Eşit egemen devlet mi domuz ölünün körü mü?
İki eşit ve egemen devlet!
Öyle diyor Tayyip Erdoğan!
Ve bizimki tekrarlıyor!
-*-*-
Yani Kıbrıs Cumhuriyeti ile Kuzey Kıbrıs Türk Cumhuriyeti’ni “eşit” ve aynı zamanda “egemen” kabul ediyorlar!
E yalan!
Bu büyük bir yalandır!
Ve bu büyük yalan apaçık da ortadadır!
-*-*-
Türk Devletleri Teşkilatı’nın en son Özbekistan’daki toplantısına girmenin bir anlamı yok!

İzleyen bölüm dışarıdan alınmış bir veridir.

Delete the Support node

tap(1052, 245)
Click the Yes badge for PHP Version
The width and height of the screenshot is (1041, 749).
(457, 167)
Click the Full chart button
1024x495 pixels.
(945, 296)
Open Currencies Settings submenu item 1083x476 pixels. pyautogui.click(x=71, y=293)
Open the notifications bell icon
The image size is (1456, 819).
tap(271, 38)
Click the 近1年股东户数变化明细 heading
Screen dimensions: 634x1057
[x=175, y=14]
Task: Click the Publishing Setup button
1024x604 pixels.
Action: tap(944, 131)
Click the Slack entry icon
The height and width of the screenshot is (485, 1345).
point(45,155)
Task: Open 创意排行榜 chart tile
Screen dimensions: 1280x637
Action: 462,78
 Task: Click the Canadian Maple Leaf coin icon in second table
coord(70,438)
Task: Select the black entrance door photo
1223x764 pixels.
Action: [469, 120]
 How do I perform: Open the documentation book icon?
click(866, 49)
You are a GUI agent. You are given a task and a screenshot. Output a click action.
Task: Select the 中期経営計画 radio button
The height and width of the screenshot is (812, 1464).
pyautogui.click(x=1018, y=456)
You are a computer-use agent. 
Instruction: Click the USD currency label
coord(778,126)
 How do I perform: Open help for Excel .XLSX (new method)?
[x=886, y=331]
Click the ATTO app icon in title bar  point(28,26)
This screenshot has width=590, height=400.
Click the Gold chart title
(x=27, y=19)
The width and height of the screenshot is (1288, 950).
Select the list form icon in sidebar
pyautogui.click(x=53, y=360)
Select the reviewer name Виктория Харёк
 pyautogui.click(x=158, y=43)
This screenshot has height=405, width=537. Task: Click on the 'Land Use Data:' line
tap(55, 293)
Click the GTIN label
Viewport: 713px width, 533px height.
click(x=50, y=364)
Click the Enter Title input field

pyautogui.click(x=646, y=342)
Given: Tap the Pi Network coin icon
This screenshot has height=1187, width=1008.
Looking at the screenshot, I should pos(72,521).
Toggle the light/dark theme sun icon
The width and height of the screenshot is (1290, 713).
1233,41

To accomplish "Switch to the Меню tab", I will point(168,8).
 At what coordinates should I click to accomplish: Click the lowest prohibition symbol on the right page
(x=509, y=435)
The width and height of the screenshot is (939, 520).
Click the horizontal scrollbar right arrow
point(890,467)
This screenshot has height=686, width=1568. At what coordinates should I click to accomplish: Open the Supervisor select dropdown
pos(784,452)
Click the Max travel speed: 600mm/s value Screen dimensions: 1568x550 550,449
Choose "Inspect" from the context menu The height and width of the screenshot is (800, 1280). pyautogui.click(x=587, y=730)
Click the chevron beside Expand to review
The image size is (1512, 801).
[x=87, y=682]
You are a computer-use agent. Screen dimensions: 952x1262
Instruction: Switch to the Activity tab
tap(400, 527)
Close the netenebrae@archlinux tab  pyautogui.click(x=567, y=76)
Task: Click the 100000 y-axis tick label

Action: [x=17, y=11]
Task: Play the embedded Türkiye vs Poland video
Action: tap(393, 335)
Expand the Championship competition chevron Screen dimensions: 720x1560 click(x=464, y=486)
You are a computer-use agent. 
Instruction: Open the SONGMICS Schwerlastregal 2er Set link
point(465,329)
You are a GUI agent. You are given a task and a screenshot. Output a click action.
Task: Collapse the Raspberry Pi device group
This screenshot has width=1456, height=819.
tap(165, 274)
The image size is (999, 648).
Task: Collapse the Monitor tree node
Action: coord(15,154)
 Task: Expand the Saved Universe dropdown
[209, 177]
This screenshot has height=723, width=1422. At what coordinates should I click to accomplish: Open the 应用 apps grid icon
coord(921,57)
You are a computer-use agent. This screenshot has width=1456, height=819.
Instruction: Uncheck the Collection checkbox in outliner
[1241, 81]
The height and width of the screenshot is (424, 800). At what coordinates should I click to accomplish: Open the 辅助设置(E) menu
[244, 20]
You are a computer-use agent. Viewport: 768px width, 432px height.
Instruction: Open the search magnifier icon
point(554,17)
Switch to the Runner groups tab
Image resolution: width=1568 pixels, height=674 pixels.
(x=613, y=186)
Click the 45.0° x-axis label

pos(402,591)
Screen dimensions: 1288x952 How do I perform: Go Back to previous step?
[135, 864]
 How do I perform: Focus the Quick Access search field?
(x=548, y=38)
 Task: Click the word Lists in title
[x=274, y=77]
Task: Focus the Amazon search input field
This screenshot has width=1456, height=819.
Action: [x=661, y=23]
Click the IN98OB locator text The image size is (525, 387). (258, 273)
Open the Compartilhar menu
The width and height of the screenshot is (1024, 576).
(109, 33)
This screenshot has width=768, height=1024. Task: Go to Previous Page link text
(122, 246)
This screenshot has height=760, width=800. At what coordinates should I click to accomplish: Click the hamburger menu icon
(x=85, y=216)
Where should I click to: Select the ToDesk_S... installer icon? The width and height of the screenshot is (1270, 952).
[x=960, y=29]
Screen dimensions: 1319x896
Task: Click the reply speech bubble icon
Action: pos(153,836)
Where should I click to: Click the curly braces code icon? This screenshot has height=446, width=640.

Kısaltılmışı KKTC olan “eşit ve egemen” iddiasında olduğunuz devlet, “uluslararası hukuk”ta yok hükmündedir!
Ama bunu geçtik!
-*-*-
Evet, bunu geçtik!
Tamam, “uluslararası hukuk hatalıdır”…
Tamam, “BM Güvenlik Konseyi kararları yanlıdır”…
Tamam, “dünya beşten büyüktür” de; “egemenlik” meselesini nasıl açıklarsınız?
-*-*-
Mesela, KKTC’nin gerçekten “egemen” mi olduğuna inanıyorsunuz?
Yoksa çok mu şaka yapmayı seviyorsunuz?
Kardeşim ne egemeni?
Neyin egemeni?
Siyasi iradesi de demokrasisi de “kilitli bisiklet” gibidir…
Bisikletin sahibi gelir, anahtarları getirir veya şifreyi verirse, bisikleti sürersiniz!
-*-*-
Haaaaa, bunu da geçtim…
Miktir edin uluslararası hukuku da egemenliğin işgal altında olduğu gerçeğini de!
Bisiklet dedik ya; gelin bisiklet meselesine geçelim…
-*-*-
Yaklaşık bir senedir günde 4- 5 kilometre yürüyüş yapıyorum…
Buna üç ay kadar önce bisiklet sürmeyi de ekledim…
Bazen 8 kilometre, bazen 14 kilometre bisiklet sürerim…
-*-*-
Neden 8 kilometre?
Çünkü, evimden – Güney Kıbrıs’ta et almaya gittiğim süpermarkete 4 kilometrelik bir mesafe var.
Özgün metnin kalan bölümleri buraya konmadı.